Layer Upload: Docker client uploads each layer of the image to the registry. Layers already present in the registry (from other images sharing base layers) are skipped.
Manifest Upload: Client uploads the image manifest, a JSON document describing the image’s layers, configuration, and metadata
Tagging: The image is tagged (e.g., v1.2.0, latest) and made available in the repository

Pulling Images from a Registry

Authentication: Client authenticates if the image is in a private repository
Manifest Retrieval: Client downloads the image manifest to learn which layers are needed
Layer Download: Client downloads only the layers not already present in local cache
Image Assembly: Docker assembles the layers into a usable container image
Container Execution: The image can now be used to run containers

Layer Deduplication and Storage Efficiency

Container registries optimize storage through layer sharing. Because container images are built in layers (typically one layer per instruction in a Dockerfile), registries store each unique layer only once, even if hundreds of images reference it.

For example:

Image A uses Ubuntu base layer + Node.js layer + App layer
Image B uses Ubuntu base layer + Python layer + Different app layer
The registry stores the Ubuntu base layer only once and both images reference it

This deduplication dramatically reduces storage costs and speeds up image transfers since clients only download layers they don’t already have.

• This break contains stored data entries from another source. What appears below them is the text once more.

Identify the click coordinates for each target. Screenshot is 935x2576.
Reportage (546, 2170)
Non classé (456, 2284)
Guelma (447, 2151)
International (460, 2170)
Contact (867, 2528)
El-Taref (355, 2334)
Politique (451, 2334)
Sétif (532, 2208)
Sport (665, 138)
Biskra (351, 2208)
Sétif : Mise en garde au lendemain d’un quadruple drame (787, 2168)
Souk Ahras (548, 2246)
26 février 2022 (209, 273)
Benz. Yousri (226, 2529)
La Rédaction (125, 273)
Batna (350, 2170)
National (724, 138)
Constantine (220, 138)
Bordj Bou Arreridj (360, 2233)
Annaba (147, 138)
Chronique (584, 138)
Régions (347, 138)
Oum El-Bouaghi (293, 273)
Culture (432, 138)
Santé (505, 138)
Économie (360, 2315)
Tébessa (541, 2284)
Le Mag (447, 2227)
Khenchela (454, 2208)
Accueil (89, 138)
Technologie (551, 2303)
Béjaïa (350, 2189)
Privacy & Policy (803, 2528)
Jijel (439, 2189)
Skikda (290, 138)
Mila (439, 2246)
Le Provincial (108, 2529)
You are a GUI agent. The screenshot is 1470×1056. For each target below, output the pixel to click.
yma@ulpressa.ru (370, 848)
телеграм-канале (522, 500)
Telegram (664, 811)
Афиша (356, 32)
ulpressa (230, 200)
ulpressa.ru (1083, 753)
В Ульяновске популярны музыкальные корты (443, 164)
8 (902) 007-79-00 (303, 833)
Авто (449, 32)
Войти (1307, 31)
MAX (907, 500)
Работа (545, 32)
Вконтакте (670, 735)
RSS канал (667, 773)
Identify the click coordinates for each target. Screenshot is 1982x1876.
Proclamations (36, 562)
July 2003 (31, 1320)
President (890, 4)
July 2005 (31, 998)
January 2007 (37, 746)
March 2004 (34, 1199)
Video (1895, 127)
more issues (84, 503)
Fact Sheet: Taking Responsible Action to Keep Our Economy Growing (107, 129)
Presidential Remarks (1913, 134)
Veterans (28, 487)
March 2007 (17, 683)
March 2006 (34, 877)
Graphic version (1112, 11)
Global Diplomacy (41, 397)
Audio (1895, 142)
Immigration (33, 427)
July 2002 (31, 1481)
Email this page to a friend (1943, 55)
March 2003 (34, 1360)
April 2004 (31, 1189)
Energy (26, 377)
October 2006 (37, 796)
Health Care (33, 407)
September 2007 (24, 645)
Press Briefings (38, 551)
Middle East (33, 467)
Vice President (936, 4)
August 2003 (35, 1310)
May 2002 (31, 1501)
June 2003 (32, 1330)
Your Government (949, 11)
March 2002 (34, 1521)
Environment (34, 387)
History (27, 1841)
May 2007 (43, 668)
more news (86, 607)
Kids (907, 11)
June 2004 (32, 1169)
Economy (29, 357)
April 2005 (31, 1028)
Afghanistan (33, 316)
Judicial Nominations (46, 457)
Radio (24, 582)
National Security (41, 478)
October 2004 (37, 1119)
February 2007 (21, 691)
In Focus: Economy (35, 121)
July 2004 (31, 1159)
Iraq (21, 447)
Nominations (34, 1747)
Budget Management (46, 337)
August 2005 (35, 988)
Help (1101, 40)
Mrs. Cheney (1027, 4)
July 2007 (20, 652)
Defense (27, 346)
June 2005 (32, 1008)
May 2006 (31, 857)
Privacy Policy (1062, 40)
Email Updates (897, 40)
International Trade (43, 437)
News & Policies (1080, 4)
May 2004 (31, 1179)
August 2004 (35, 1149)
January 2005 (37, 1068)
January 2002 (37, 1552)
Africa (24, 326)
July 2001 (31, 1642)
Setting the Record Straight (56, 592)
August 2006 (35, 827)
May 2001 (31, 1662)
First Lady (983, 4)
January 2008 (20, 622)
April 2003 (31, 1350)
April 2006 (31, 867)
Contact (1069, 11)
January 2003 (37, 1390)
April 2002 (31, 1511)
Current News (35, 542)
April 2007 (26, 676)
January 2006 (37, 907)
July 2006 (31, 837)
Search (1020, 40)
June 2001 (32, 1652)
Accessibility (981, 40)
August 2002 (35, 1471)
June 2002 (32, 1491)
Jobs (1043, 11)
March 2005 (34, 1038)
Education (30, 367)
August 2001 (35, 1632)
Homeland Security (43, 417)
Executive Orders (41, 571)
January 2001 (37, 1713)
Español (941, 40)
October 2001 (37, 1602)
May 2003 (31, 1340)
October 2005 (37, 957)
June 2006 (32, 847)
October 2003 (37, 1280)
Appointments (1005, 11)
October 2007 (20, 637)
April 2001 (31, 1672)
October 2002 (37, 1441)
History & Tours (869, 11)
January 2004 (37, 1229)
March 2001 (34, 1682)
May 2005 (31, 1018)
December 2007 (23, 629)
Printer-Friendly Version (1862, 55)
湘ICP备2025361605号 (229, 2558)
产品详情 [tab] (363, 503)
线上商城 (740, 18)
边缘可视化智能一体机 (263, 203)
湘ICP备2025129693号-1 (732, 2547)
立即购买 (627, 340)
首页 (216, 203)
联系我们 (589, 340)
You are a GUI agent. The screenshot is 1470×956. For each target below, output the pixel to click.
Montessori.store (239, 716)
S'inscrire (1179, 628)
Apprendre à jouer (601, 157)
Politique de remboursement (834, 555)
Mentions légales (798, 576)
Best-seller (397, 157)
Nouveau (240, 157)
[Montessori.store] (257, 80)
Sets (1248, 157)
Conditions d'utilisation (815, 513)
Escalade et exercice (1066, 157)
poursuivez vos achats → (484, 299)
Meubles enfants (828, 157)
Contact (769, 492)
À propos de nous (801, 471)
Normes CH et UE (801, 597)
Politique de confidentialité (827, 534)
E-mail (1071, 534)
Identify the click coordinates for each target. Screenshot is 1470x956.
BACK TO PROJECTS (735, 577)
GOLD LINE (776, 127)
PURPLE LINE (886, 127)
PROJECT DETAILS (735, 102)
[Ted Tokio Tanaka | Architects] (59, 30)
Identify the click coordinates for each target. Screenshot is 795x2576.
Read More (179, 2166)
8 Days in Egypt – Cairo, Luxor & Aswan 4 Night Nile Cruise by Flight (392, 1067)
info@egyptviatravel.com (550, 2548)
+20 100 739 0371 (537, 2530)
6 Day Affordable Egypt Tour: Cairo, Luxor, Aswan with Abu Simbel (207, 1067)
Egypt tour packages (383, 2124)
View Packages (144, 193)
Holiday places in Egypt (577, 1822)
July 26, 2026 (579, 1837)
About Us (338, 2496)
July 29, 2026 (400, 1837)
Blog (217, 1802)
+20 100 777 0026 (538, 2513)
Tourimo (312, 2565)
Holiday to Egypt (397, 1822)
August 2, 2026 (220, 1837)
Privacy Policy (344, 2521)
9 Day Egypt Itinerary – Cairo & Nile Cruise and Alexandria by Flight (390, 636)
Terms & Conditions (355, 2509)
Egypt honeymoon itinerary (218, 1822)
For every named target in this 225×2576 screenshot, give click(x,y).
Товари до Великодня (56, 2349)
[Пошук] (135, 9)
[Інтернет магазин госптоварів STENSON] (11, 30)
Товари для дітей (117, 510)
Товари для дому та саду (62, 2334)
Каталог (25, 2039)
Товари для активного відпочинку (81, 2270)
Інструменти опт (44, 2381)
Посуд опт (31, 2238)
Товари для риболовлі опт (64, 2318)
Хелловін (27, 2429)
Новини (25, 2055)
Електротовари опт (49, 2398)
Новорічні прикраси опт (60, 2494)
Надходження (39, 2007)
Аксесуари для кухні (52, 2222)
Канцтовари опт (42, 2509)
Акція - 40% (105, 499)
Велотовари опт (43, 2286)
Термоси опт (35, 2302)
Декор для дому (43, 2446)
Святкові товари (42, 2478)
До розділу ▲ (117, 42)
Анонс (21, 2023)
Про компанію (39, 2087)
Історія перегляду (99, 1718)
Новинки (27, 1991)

Public Container Registries vs Private Container Registries

Container registries fall into two primary categories based on access control:

Public Container Registries

Public registries allow anyone to pull (download) container images without authentication. They’re ideal for open-source projects, community-shared tools, and public base images.

Popular public registries:

Docker Hub - The default public registry with millions of container images
GitHub Container Registry (GHCR) - Integrated with GitHub repositories
Quay.io - Red Hat’s public registry for open-source projects

Use cases for public registries:

Distributing open-source software to global audiences
Sharing base images (Alpine Linux, Ubuntu, Python, Node.js)
Publishing community tools and frameworks
Educational projects and tutorials

Limitations:

No privacy controls (anyone can see your images)
Rate limiting on anonymous pulls (Docker Hub limits anonymous users to 100 pulls per 6 hours)
Limited access control and auditing
Not suitable for proprietary software or sensitive code

Private Container Registries

Private registries require authentication and allow organizations to control exactly who can access which images. They’re essential for commercial software, internal applications, and any scenario requiring security or compliance.

Types of private registries:

Cloud-hosted private registries - AWS ECR, Azure ACR, Google Artifact Registry
Self-hosted registries - Harbor, Distribution (Docker Registry), Gitea
Commercial registries - JFrog Artifactory, Cloudsmith, Distr

Use cases for private registries:

Internal application development and deployment
Commercial software distribution to customers
Regulated industries requiring data control (healthcare, finance, government)
Software vendors distributing to self-managed or on-premises customer environments
Air-gapped deployments with no internet connectivity

Security features:

Role-based access control (RBAC) defining who can push/pull specific repositories
Image vulnerability scanning to detect security issues
Image signing to ensure authenticity and integrity
Audit logging for compliance and tracking
Network isolation and private networking options

For detailed comparisons of popular private and public registries, see our comprehensive container registry comparison guide.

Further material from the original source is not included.